> [Task to complete]
Please copy the records below word for word, from the line containing "Click the @NajraGalvz" to the line containing "Action: point(1055,269)", including both of those lines.
※ ※ ※
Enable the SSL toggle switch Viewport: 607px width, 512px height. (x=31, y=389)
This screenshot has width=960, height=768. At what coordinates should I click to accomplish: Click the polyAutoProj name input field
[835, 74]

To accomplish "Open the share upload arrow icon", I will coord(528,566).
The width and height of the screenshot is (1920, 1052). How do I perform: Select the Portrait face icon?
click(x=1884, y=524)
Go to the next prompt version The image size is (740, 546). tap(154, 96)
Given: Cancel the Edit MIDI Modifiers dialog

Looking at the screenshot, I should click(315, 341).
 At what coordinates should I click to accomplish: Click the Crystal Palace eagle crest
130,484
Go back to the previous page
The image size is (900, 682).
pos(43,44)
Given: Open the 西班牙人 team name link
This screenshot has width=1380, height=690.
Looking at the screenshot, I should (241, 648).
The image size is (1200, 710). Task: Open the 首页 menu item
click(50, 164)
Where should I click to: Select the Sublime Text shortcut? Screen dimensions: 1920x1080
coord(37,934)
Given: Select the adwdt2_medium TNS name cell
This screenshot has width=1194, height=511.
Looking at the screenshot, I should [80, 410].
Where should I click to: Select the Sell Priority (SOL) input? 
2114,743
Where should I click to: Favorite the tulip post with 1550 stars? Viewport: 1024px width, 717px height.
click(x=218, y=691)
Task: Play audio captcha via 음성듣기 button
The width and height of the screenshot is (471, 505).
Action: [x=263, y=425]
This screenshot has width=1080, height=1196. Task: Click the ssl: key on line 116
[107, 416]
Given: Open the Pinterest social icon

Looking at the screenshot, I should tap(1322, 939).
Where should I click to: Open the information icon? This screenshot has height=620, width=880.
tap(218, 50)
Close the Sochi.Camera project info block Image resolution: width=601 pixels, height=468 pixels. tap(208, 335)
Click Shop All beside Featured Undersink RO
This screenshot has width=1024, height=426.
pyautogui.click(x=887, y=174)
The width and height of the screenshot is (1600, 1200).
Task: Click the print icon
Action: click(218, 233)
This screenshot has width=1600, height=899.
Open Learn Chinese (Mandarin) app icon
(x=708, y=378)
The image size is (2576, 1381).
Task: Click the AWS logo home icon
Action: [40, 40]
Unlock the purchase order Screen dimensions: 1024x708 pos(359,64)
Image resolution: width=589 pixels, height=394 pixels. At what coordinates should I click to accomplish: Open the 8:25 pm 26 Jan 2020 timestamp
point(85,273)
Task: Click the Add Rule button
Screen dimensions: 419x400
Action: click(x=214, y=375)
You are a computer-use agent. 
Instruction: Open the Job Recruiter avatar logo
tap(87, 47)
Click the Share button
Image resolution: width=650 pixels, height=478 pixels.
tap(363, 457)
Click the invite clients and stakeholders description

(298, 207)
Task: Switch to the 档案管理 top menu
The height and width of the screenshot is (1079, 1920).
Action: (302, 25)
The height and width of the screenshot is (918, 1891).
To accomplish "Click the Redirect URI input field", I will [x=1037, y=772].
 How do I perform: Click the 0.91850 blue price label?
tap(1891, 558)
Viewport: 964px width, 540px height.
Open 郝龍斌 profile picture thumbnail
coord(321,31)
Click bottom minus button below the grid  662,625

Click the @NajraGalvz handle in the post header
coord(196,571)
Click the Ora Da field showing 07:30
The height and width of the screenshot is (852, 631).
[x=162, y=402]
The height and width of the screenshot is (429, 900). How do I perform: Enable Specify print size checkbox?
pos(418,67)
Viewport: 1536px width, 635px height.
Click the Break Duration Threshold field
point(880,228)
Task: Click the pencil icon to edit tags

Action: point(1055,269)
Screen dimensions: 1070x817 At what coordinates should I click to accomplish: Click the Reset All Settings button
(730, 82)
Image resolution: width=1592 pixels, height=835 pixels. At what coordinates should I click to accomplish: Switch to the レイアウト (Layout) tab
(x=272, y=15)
※ ※ ※
> [Exercise result]
Click the @NajraGalvz handle in the post header
coord(196,571)
Click the Ora Da field showing 07:30
The height and width of the screenshot is (852, 631).
[x=162, y=402]
The height and width of the screenshot is (429, 900). How do I perform: Enable Specify print size checkbox?
pos(418,67)
Viewport: 1536px width, 635px height.
Click the Break Duration Threshold field
point(880,228)
Task: Click the pencil icon to edit tags

Action: point(1055,269)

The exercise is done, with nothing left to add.